-- BEGIN Data lines --

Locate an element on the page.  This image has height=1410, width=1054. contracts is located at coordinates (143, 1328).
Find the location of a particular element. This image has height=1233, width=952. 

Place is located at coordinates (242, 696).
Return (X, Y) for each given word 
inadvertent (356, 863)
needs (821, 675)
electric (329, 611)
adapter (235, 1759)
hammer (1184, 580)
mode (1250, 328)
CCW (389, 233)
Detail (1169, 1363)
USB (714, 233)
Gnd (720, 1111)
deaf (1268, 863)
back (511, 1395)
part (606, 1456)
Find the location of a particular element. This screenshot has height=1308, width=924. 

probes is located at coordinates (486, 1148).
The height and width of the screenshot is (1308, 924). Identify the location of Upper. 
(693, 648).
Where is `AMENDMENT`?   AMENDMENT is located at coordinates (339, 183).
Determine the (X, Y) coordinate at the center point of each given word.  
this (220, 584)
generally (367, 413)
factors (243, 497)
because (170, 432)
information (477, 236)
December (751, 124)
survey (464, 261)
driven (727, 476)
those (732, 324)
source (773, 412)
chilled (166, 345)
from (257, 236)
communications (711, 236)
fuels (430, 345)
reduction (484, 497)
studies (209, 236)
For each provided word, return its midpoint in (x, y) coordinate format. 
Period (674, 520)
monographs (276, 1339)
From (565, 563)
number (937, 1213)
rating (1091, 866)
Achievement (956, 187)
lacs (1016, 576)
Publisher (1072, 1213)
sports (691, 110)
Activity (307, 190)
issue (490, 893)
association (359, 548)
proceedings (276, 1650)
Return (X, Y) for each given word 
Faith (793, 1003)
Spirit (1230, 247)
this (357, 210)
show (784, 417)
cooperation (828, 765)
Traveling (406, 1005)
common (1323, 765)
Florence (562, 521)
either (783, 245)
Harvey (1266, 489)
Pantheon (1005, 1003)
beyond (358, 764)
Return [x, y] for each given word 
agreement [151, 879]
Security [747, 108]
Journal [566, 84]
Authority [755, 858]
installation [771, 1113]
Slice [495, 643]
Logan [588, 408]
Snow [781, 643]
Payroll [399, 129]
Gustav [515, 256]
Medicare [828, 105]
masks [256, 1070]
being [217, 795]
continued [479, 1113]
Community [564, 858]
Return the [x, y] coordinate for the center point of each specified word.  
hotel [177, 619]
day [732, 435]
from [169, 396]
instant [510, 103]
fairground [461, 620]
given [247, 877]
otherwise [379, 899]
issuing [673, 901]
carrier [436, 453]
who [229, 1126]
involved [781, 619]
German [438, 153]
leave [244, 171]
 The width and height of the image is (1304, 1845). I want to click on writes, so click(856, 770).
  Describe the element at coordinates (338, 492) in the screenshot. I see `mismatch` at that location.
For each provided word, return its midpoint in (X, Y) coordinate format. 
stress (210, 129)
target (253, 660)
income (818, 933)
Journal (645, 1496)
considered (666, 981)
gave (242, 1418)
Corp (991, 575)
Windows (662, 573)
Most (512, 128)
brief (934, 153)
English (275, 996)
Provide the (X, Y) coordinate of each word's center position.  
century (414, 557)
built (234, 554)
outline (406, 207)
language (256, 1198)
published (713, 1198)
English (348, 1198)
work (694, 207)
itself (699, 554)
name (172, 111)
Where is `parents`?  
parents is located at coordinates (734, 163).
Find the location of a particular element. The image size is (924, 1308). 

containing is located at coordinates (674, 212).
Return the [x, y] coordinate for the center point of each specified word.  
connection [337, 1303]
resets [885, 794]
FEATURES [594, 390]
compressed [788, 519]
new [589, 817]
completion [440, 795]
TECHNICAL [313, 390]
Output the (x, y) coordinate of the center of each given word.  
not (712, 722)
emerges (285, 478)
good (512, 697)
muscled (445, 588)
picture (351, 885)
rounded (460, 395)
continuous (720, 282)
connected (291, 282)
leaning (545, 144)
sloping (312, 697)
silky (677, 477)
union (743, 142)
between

-- END Data lines --

» Written instruction
Return every row above that contains the word "center", copying each one unchanged.

» Finished exercise
Determine the (X, Y) coordinate at the center point of each given word.  
Return the [x, y] coordinate for the center point of each specified word.  
Provide the (X, Y) coordinate of each word's center position.  
Return the [x, y] coordinate for the center point of each specified word.  
Output the (x, y) coordinate of the center of each given word.  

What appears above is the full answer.